▸ **PASSAGE TO READ**
Fire is a vital process in natural systems, providing structure, disturbance and change across ecosystems from heathlands to forests. It is integral to understanding the composition of forests worldwide, as it dictates vegetation types (with frequent fires driving a shift to more fire-resistant species) and subsequently the faunal species which live with them. Fire is also an important management technique, and has been used for thousands of years to manipulate the landscape according to human need.
Ancient fire regimes and management are best understood by using paleoecology, the study of past environments and the organisms which supported them. Long-term data from pollen and charcoal records, historical accounts and more recently, satellite data (Whitlock, 2010), are all ways in which historical fire regimes can be analysed. With its clear link to climate (Hallett & Walker, 2000), understanding past fire regime is particularly important today, when facing unprecedented global climate change. This essay will outline the importance of long-term records in determining current and future management of the ecosystems most affected by fire.
Successful management for fire requires baseline information, to determine the natural variability in an ecosystem, and to manage this variability within acceptable limits. The ‘equilibrium theory’ claims that ecosystems remain stable because of the interacting factors which can affect them (Gillson, 2015). However, for most ecosystems, fluctuation and variability are the norm, rather than a condition of no change over time. To illustrate this, imagine the sea. The height of the sea doesn’t remain constant each day (even with calm weather), but instead fluctuates with wave action. In the same way, it is impossible that the amount of fire an area may receive within a given time period will be constant over time, as it fluctuates. It is these fluctuations, which form a range of acceptable variability, which are important to consider.
When you recognise that stability and constancy in natural processes is not the norm, static management (i.e. responding the same way to a change in an environmental variable) becomes inappropriate. This is best shown with the example of fire suppression across the United States during the 1960s-1980s. Since the historical “Big Burn” of 1910, fire stopped being seen as a natural process and instead was treated as a threat – as a result, 98% of all fires across the USA were put out before reaching 120ha in size, a complete shift from the natural use of fire to suppress vegetation traditionally used by Native Americans. This changed the way in which fire interacted with the environment, by allowing trees to grow in high densities, closely packed together with no natural fire breaks (previously burned areas which could not be burned again, thus preventing fire spread), so that when a fire occurred it rapidly became uncontrollable. This legacy of fire suppression, rather than fire management (managing fires to be within natural limits of variability), has led to the rapid increase in “megafires”, leading to greater environmental and human damage.
The main way to generate baseline information for better fire management is to study what has happened in the past using charcoal records. Charcoal are the fragments of organic matter which get preserved in sediment as they are deposited – they range in size, with microcharcoal often being used as a proxy for fire from longer distances, compared to the larger charcoal particles which are deposited much closer to the burn site. In a study by Marlon et al. (2008), charcoal records from 6 continents were combined, to demonstrate the link between fire, climate and human management. They found that burning decreased overall between the period of AD1-1750, before rapidly increasing between 1750-1830, associated with population rise and agricultural conversion of land. It then fell again until around 1970, which has been associated with fire suppression over the 20th century. The most recent time period saw another increase in burning across the tropics, potentially associated with climate warming and increasing aridity. This study illustrates the usefulness of charcoal fragments as a proxy for global changes in fire regime, but also the fact that climate is the first driver for changes in fire frequency and biomass burned.

▸ **INFORMATION PROVIDED**
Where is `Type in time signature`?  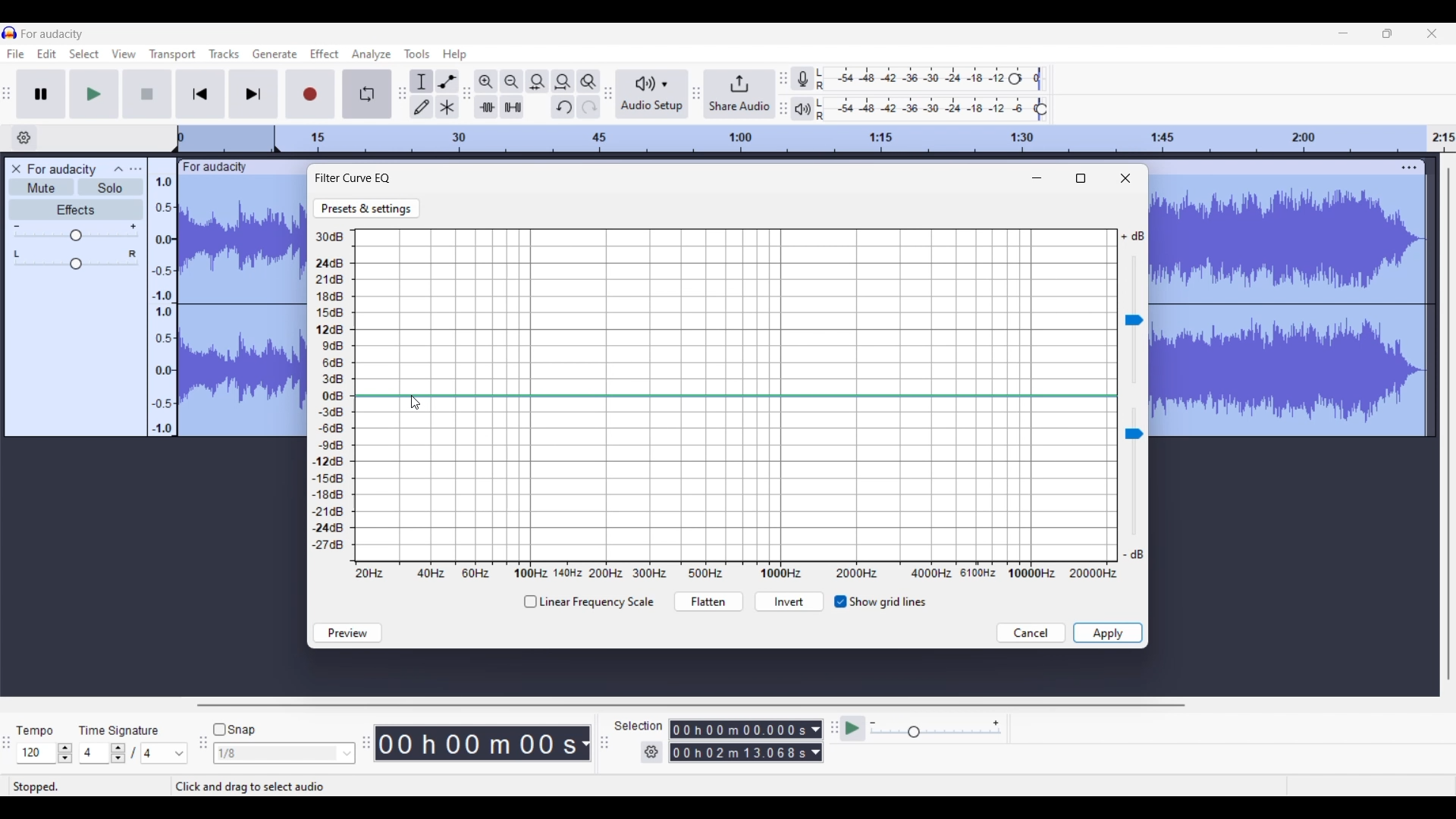
Type in time signature is located at coordinates (95, 754).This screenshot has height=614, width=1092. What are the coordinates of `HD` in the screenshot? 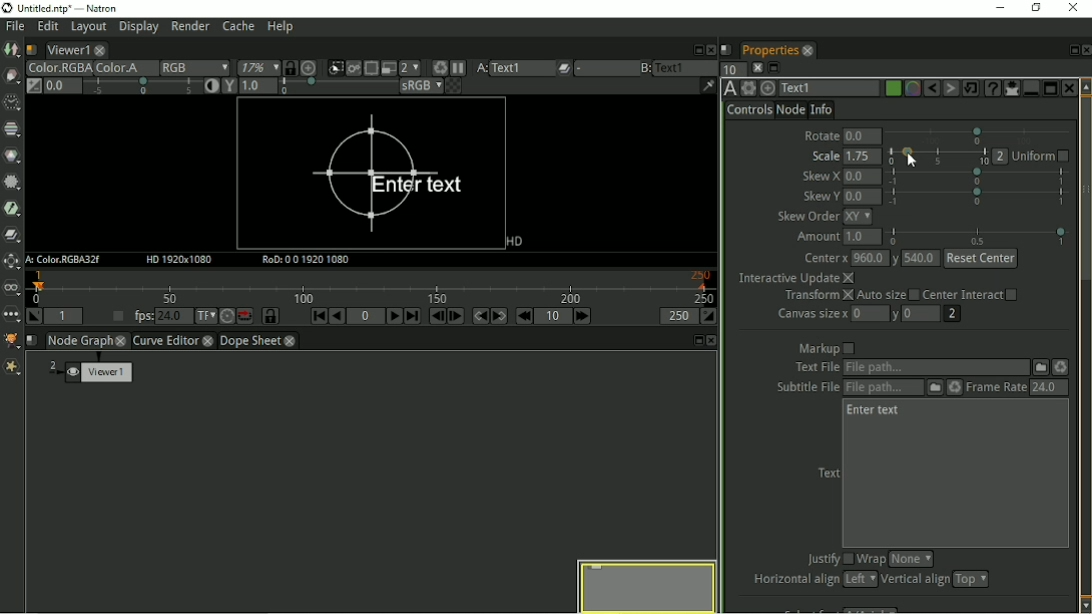 It's located at (515, 241).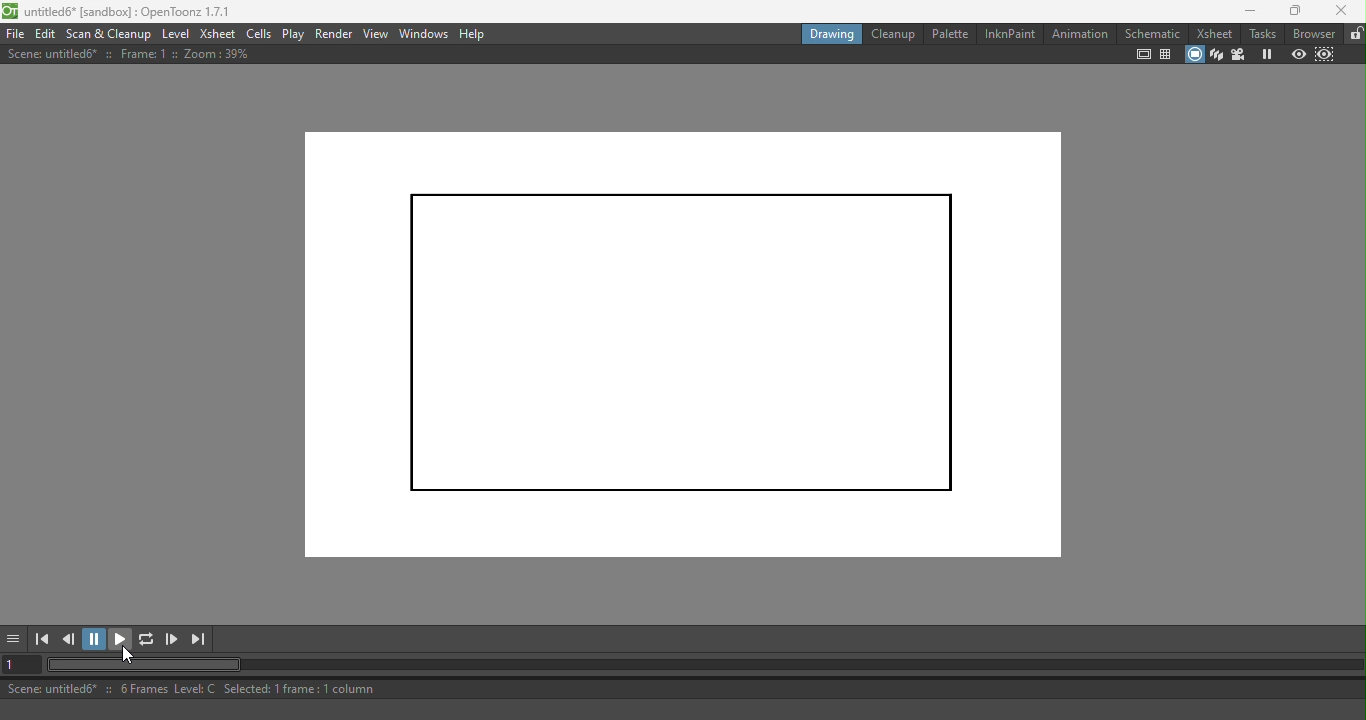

▸ **STATED TASK A**
Reproduce word for word the part of the essay on fire regimes from "Fire is a vital" up to and including "to human need.".
▸ **STATED TASK B**
In one to three sentences, explain why, according to the essay on fire regimes, fires in the United States rapidly became uncontrollable after fire suppression.
The data has no role in this work.

▸ **TASK RESULT A**
Fire is a vital process in natural systems, providing structure, disturbance and change across ecosystems from heathlands to forests. It is integral to understanding the composition of forests worldwide, as it dictates vegetation types (with frequent fires driving a shift to more fire-resistant species) and subsequently the faunal species which live with them. Fire is also an important management technique, and has been used for thousands of years to manipulate the landscape according to human need.

▸ **TASK RESULT B**
Fire suppression allowed trees to grow in high densities, closely packed together, with no natural fire breaks. Fire breaks are previously burned areas that cannot burn again and so stop a fire from spreading. Without them, a fire rapidly became uncontrollable.